Oleh: Ali Thaufan
DS
Kemeriahan Hari Ulang Tahun (HUT) Tentara Nasional
Indonesia (TNI) begitu menggema. Pada 5 Oktober 2015 ini, TNI memperingati
dirgahayunya yang ke-70. Berbagai spanduk ucapan selamat HUT TNI terpampang
dibanyak tempat, terutama ruas jalan. Diantara banyak spanduk, terdapat spanduk
bertuliskan “Bersama Rakyat, TNI Kuat”. Spanduk ini menyiratkan pesan bahwa
TNI-Rakyat adalah mitra. Namun, tak sampai sebulan dari peringatan tersebut,
kehormatan TNI tercoreng akibat ulah oknumnya. Salah satu anggota TNI terlibat
perselisihan dengan warga di jalan, hingga akhirnya menembak warga tersebut
hingga tewas. Tulisan ini mengulas arogansi anggota TNI sehingga kerap kali
merugikan rakyat dan mencoreng citra TNI itu sendiri.

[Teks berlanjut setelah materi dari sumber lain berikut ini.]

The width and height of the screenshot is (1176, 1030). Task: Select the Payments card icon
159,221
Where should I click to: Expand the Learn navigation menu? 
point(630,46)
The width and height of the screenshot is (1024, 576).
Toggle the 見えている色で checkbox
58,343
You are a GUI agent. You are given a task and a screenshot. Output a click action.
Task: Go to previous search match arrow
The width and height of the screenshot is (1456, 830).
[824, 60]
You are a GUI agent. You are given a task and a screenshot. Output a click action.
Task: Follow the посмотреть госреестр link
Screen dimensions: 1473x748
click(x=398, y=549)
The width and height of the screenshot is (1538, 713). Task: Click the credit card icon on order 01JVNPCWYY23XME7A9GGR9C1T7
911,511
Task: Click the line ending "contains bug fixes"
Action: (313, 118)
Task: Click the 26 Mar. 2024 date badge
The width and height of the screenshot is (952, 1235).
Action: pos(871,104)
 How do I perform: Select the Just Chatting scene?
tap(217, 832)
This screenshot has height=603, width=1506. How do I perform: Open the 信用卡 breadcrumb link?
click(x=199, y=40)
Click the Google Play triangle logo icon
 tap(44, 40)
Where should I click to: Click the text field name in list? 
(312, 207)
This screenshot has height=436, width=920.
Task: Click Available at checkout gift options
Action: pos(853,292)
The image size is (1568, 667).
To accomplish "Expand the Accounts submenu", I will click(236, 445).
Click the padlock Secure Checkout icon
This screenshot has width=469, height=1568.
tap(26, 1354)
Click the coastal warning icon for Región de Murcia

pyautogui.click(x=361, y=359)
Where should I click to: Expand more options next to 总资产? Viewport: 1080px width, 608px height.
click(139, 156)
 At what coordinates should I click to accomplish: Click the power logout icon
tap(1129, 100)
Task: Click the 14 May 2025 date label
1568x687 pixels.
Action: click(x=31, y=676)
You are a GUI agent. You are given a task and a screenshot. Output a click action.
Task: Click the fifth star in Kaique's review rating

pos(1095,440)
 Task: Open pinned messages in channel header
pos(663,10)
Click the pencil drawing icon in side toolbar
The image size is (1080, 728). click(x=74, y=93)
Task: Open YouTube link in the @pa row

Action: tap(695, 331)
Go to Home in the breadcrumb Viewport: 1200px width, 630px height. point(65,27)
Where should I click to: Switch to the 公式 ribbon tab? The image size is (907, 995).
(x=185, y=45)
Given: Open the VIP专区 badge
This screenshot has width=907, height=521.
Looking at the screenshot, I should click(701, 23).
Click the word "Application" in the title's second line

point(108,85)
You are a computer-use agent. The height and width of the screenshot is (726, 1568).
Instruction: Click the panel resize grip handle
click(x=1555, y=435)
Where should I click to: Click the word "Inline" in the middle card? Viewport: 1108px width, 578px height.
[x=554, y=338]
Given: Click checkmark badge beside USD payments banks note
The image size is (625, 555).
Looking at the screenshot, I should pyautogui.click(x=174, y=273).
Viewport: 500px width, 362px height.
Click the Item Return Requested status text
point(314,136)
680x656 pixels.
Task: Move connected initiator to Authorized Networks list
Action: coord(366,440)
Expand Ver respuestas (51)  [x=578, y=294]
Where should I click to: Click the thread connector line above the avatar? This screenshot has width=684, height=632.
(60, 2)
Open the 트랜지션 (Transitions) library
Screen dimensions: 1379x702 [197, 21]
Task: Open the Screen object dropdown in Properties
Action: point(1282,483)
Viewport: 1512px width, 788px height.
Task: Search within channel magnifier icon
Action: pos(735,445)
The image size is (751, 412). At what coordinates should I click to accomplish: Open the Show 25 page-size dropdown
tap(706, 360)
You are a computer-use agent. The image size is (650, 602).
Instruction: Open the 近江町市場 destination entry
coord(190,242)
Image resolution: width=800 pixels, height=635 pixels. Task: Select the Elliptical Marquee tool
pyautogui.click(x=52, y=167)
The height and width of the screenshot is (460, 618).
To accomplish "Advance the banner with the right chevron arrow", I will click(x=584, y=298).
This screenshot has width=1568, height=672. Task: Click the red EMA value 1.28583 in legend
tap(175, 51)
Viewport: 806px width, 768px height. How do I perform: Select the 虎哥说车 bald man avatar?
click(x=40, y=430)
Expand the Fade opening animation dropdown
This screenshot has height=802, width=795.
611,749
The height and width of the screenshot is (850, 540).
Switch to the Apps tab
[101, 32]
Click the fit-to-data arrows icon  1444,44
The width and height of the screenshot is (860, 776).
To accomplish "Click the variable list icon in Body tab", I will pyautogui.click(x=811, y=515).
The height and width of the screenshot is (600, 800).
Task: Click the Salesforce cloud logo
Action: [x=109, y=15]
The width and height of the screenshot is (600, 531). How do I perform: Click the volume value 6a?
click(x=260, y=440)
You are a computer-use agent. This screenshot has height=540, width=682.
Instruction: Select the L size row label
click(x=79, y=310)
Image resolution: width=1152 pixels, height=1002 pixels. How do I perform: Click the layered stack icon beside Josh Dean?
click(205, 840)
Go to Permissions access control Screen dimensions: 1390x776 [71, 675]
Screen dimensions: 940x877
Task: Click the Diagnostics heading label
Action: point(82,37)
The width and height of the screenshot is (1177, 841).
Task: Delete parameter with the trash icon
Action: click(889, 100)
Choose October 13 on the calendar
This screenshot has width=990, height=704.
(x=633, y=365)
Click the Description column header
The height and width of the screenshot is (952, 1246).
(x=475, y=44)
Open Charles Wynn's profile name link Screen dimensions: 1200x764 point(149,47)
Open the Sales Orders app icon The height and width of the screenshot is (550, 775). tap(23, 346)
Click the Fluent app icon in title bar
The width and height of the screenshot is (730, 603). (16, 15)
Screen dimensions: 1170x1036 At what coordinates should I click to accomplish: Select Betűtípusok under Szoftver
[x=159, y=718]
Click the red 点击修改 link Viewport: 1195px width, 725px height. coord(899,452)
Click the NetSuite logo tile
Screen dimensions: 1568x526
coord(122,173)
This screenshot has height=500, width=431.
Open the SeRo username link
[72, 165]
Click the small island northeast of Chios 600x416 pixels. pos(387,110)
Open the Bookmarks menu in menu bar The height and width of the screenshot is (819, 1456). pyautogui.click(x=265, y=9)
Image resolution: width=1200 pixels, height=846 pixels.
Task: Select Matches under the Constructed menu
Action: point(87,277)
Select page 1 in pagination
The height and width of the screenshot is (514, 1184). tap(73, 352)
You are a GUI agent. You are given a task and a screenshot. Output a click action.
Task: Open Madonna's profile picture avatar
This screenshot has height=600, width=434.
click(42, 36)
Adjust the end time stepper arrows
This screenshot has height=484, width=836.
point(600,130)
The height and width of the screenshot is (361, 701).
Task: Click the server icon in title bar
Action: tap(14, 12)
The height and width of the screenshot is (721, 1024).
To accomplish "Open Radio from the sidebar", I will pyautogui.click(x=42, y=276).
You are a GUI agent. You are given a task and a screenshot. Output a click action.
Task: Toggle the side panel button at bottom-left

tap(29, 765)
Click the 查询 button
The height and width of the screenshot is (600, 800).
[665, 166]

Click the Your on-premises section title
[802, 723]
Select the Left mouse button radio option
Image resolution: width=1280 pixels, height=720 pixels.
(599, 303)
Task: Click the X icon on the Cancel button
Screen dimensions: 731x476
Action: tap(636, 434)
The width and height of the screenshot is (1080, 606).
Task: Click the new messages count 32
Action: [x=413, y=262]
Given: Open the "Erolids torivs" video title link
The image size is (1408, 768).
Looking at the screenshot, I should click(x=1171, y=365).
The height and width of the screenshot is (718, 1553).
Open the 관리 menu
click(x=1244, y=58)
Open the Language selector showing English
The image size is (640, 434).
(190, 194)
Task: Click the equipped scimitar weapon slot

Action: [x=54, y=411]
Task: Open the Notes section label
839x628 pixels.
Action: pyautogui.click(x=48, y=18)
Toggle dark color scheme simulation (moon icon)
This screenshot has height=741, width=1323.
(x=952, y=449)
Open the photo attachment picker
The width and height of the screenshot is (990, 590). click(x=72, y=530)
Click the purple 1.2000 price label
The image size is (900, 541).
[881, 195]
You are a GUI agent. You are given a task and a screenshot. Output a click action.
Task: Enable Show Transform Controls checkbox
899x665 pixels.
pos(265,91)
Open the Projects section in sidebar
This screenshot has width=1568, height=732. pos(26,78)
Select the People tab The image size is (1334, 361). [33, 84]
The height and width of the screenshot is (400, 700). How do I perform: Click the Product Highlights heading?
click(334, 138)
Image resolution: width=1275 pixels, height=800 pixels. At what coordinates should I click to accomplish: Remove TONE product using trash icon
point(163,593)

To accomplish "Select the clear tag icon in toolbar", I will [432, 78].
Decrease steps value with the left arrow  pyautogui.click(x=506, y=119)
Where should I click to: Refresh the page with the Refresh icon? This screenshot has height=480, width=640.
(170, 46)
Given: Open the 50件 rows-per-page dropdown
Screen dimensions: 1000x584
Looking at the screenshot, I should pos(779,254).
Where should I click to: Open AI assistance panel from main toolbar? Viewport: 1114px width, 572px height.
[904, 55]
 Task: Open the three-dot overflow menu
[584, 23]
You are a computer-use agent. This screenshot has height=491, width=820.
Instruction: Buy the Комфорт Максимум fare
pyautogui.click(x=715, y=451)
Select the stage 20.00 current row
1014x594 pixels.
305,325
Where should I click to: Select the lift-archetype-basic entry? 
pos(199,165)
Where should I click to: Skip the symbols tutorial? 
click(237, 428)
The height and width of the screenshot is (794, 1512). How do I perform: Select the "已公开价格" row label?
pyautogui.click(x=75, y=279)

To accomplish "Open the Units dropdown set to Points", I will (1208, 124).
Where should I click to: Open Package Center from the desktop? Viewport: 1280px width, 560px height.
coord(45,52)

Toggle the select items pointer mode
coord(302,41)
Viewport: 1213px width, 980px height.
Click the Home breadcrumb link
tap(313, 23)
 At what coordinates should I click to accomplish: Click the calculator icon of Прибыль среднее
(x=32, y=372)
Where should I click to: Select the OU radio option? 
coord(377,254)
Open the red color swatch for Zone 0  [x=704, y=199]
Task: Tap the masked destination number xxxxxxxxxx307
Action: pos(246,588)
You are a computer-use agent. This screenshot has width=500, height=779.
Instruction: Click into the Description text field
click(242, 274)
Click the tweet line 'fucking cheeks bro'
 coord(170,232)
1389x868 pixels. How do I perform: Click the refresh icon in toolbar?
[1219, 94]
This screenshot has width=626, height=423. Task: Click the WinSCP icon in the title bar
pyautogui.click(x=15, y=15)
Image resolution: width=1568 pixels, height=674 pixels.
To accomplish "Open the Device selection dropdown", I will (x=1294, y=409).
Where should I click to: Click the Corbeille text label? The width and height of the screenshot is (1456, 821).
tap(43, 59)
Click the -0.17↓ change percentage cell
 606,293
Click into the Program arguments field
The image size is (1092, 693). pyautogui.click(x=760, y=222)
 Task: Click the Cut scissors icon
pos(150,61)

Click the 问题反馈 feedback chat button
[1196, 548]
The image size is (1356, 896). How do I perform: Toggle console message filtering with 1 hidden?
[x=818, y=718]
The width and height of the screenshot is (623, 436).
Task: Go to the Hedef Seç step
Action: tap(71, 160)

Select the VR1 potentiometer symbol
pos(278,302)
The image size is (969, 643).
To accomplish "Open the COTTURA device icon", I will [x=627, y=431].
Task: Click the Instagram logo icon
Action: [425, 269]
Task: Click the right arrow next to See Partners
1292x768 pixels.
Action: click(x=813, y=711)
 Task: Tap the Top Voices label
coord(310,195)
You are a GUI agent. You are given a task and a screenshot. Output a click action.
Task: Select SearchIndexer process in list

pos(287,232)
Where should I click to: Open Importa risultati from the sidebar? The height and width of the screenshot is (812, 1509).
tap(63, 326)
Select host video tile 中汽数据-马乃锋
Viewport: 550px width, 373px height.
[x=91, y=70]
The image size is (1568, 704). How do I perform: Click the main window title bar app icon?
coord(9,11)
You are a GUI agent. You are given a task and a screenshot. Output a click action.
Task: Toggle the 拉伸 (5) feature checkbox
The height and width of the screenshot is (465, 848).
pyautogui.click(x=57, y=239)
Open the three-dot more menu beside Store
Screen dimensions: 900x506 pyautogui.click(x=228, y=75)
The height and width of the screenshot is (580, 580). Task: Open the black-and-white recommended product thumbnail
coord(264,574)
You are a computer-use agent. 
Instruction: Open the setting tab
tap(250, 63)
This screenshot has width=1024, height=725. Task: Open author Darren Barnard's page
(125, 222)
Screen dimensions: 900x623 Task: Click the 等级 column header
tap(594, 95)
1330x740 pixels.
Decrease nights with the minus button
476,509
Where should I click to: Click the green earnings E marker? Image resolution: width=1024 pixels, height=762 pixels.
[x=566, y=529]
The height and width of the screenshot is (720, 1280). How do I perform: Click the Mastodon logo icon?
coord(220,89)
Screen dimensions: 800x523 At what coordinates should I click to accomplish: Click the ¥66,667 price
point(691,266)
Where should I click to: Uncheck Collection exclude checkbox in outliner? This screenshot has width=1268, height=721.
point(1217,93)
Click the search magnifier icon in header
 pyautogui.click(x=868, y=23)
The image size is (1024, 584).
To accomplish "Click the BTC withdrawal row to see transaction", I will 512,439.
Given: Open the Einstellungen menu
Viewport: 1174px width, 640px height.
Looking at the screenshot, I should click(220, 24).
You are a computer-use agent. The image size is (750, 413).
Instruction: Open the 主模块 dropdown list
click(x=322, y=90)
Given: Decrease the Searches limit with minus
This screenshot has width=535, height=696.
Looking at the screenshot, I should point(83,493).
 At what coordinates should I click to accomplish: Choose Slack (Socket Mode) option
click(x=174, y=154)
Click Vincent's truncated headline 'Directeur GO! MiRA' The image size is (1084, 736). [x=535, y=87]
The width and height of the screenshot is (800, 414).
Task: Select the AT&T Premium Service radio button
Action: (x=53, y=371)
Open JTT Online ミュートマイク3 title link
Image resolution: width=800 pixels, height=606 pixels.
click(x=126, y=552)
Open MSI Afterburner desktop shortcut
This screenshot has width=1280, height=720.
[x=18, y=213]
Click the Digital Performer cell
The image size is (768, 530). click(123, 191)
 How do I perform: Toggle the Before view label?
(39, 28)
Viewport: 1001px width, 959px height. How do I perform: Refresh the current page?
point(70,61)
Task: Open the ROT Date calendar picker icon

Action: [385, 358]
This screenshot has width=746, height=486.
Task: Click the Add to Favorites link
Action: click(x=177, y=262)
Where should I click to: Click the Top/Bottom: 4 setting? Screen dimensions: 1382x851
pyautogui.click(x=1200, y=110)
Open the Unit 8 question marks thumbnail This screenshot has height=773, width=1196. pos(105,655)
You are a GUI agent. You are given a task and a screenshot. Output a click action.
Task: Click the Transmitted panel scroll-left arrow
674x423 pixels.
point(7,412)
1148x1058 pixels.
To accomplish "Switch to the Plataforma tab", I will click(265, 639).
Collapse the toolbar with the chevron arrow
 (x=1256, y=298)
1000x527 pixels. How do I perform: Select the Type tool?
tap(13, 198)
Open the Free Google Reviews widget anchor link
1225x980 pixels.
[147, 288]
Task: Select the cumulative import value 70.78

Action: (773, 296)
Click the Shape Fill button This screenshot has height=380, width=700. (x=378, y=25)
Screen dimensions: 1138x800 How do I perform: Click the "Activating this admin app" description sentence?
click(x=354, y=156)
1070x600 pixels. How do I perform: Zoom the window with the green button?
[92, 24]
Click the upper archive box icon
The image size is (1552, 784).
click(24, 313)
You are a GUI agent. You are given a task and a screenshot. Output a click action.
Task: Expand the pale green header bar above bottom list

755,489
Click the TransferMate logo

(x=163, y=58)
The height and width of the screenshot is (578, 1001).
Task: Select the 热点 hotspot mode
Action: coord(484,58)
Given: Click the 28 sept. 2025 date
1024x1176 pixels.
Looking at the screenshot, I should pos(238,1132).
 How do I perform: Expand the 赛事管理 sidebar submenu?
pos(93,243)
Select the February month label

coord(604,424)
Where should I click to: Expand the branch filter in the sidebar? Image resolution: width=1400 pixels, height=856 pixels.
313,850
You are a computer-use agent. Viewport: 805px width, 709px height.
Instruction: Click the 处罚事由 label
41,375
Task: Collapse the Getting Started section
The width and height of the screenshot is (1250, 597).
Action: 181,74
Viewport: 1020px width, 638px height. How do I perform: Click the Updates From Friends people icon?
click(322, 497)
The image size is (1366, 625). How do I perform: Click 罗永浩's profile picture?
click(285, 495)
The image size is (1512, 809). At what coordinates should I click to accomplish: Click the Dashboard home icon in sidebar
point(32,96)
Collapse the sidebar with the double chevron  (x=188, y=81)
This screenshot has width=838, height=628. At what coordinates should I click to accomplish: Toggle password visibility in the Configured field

Tukang ojek bernama Marsin Sarmani alias Japra tewas di
jalan pada 3 November 2015. Ia tewas ditangang oknum TNI Kostrad setelah
terlibat perselisihan di jalan. Mulanya oknum TNI tersebut tak terima dengan
ulah Japra yang “ugal-ugalan” di jalan hingga akhirnya ia ditembak dari jarak
dekat. Perilaku oknum TNI ini menyedot perhatian banyak pihak. Emosinya sebagai
seorang yang memegang senjata sulit dikendalikan.
Kejadian semisal
di atas bukan kali ini terjadi. Berdasarkan data yang penulis kumpulkan, pada
tahun 2015, sudah terjadi dua kali peristiwa yang sama. Pada 22 Agustus 2015,
TNI sempat dikabarkan bentrok dengan warga di Kebumen Jawa Tengah. Peristiwa
bentrok TNI-warga ini disebabkan sengketa tanah. Tak berselang lama, pada 28
Agustus 2015 kejadian yang sama juga terjadi di Mimika Papua. Dua anggota TNI
mengalami pengeroyokan yang dilakukan warga.
Pada tahun-tahun
sebelumnya pun terjadi beberapa peristiwa seperti penyerbuan TNI ke penjara LP
Cebongan, pada 23 Maret 2013. Oknum TNI memberondong tembakan ke arah tahanan
yang menyebabkan beberapa tahanan tewas. Tahanan yang tewas tersebut adalah
seorang yang diketahui membunuh oknum TNI. Diduga, apa yang dilakukan oknum TNI
dengan menyerbu LP Cebongan tersebut adalah sebagai tindakan balas dendam. Pada
Juli 2012 juga pernah terjadi bentrok TNI-warga. Peristiwa tersebut terjadi di
Malang akibat sengketa lahan.
Terkait peristiwa
terakhir –penembakan Japra- yang terjadi di Cibinong, Panglima TNI menyampaikan
maafnya atas tindakan prajuritnya. Ia menyebut bahwa TNI pasti memberi sanksi kepada
anggotanya tersebut. Atas peristiwa ini, TNI memberi warning keras bagi anggotanya yang memegang senjata.
Penembakan yang
dilakukan oknum TNI telah benar-benar melukai hati rakyat. Apapun motif yang
melatarbelakangi oknum tersebut, tindakan main hakim sendiri dengan menggunakan
senjata tidak dibenarkan. Tindakan tersebut membuat rakyat semakin takut
terhadap TNI. Ada kekhawatiran bahwa tindakan TNI tersebut bisa berujung pada
arogansi TNI yang lebih liar terhadap masyarakat sipil. Atas peristiwa ini
pula, sebagian pengamat mendesak agar dilakukan revisi undang-undang Pengadilan
Militer. Mereka beranggapan pengadilan militer tak pernah transparan dalam
mengadili anggotanya. Pengadilan militer dianggap sulit diakses oleh sipil.
Tentu saja, ke
depan, kita tidak ingin lagi kejadian ini terulang lagi. Betapun, TNI dan
masyarakat adalah mitra. Keduanya punya tanggung jawab untuk menjaga keamanan
dan pertahanan negara. Slogan “Bersama Rakyat, TNI Kuat” jangan hanya menjadi
tulisan mati. Ia harus dibunyikan dan ditanamkan dalam jiwa prajurit.